PROBLEM DESCRIPTION:
Transcribe exactly, and without pictures, the lines from the one that contains "Viewport: 623px width, 406px" through the last line of the material.

MATERIAL FOR THIS TASK:
Segment Open

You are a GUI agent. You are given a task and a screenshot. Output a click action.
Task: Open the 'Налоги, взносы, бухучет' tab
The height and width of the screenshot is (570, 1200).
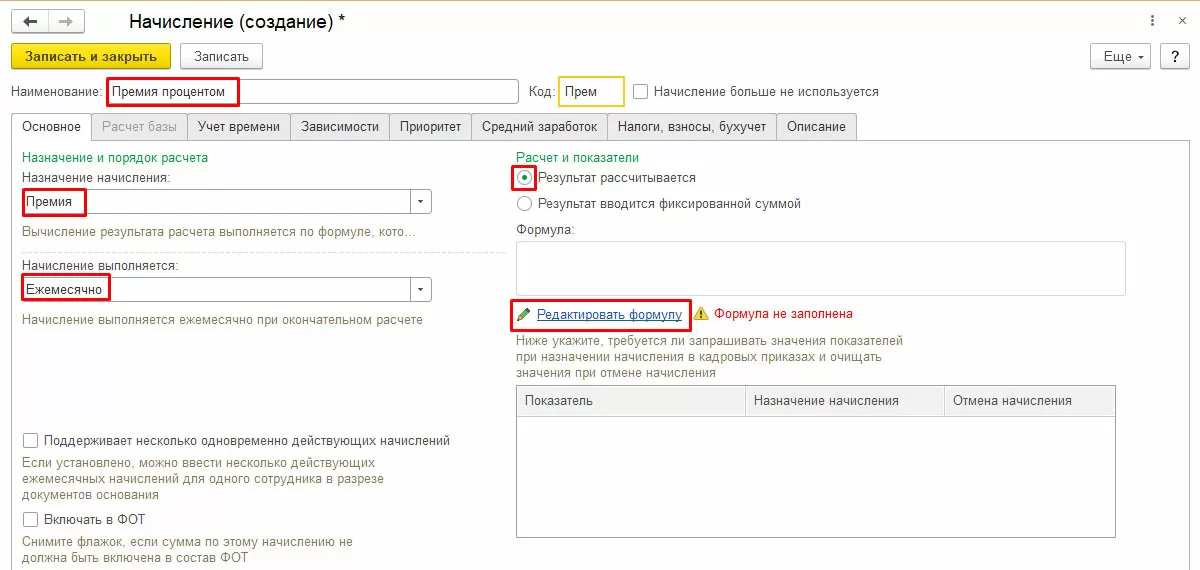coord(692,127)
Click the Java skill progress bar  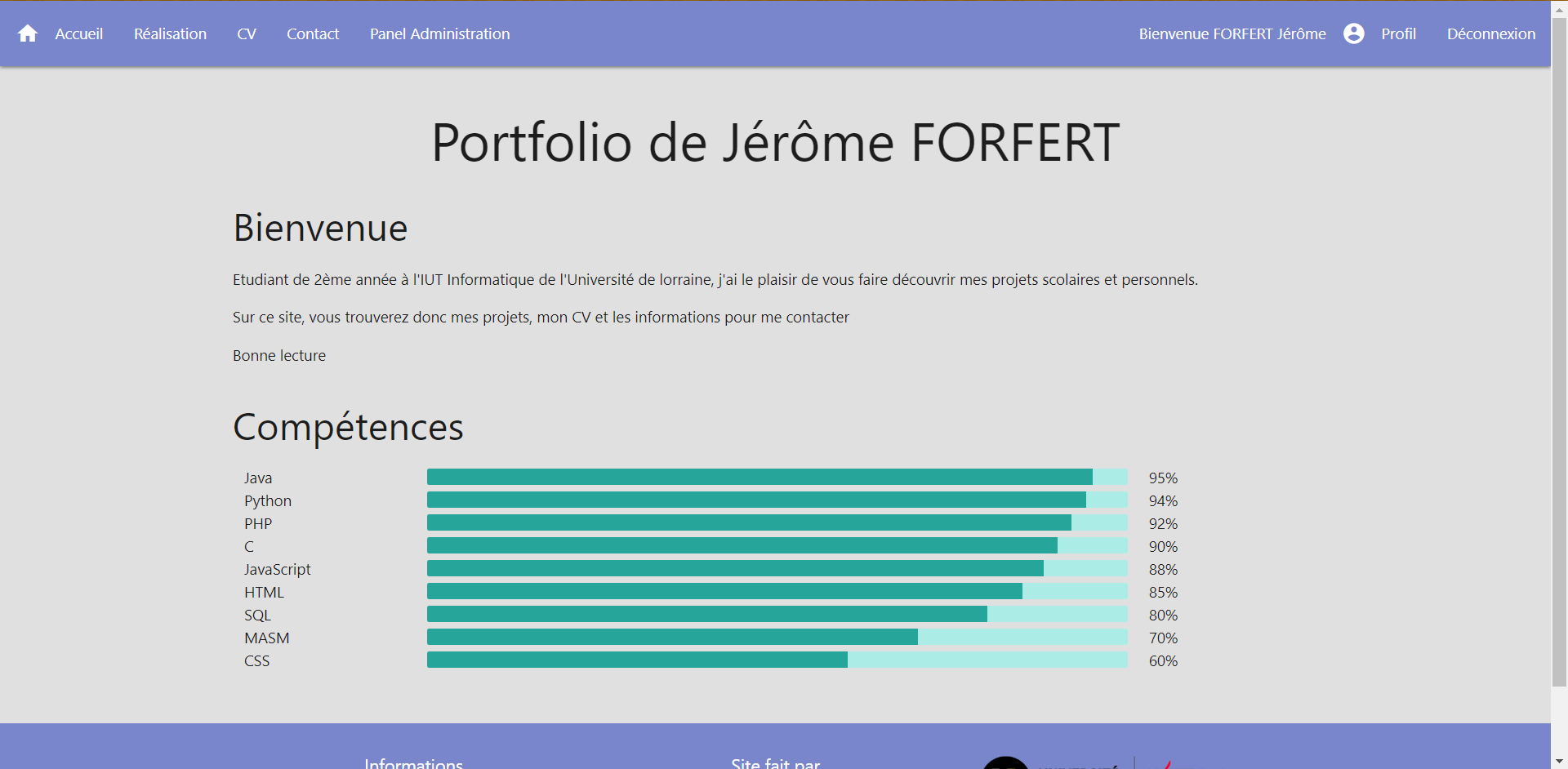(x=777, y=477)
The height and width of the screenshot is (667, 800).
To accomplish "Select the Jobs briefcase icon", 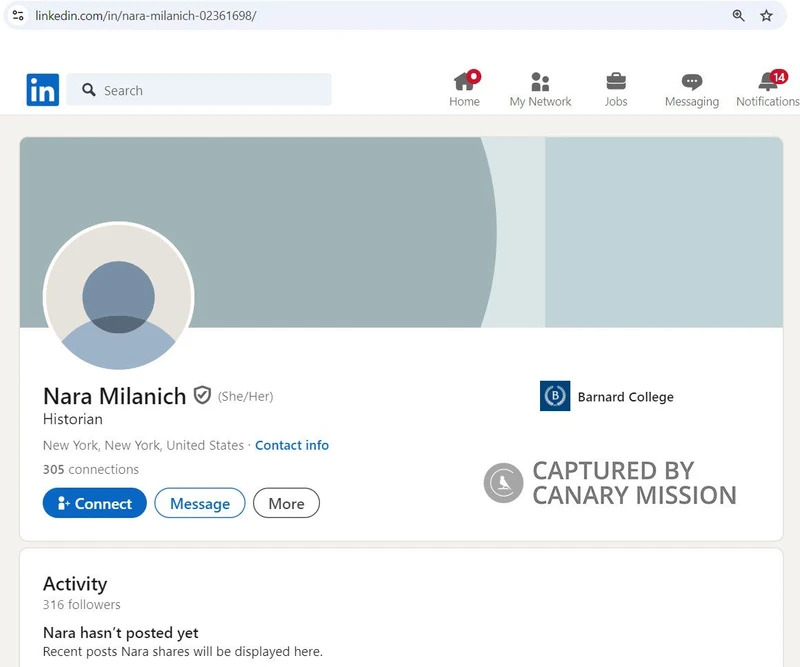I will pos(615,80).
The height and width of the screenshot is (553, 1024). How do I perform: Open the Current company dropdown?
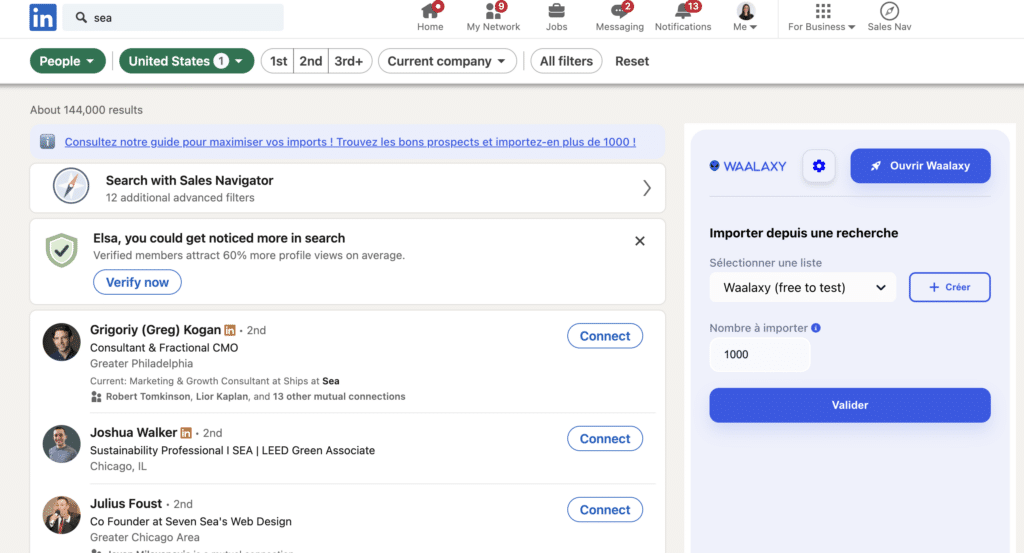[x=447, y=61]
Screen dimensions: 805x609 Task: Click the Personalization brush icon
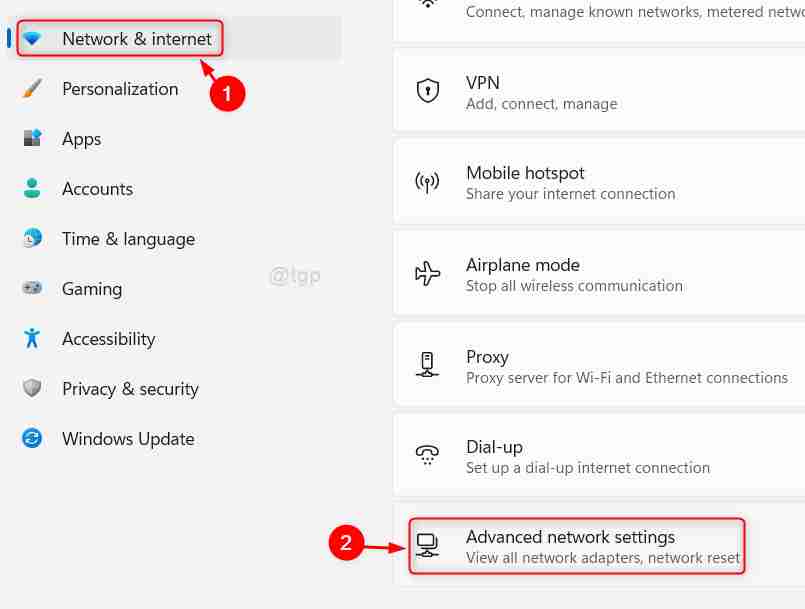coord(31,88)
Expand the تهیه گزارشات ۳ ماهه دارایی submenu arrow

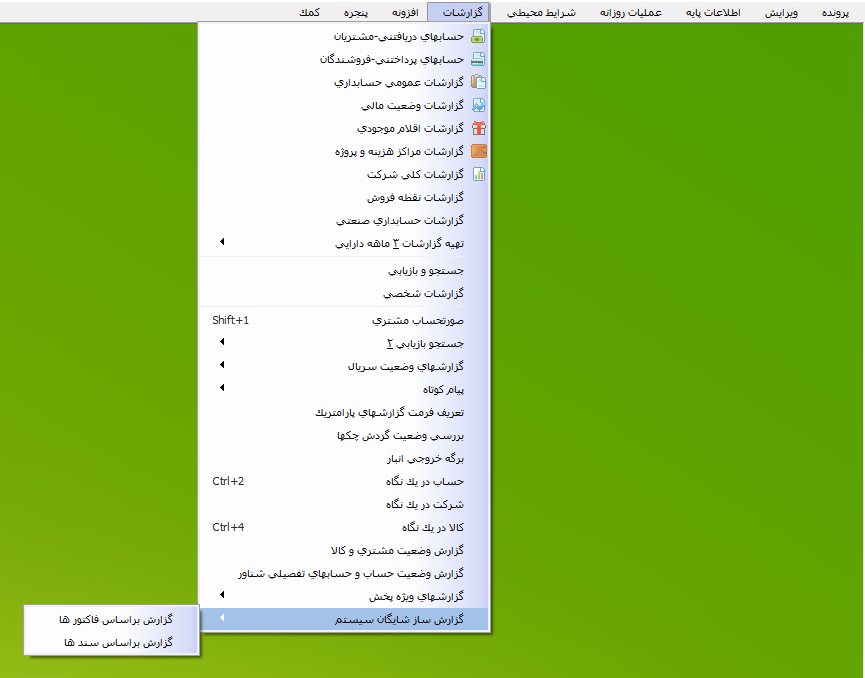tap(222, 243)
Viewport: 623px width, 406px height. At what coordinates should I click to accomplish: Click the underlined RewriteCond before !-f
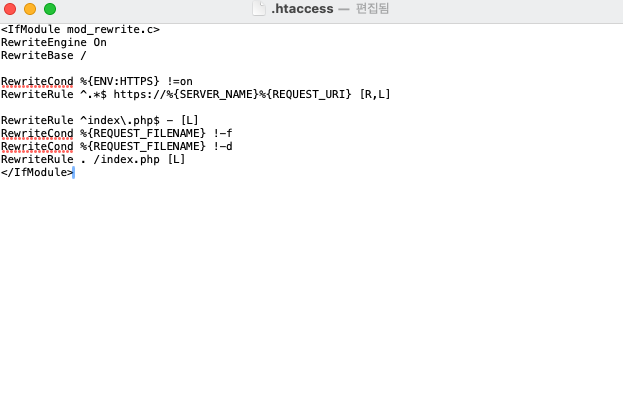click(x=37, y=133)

Segment Closed

RESPONSE TO THE TASK:
Viewport: 623px width, 406px height. At what coordinates should I click to accomplish: Click the underlined RewriteCond before !-f
click(x=37, y=133)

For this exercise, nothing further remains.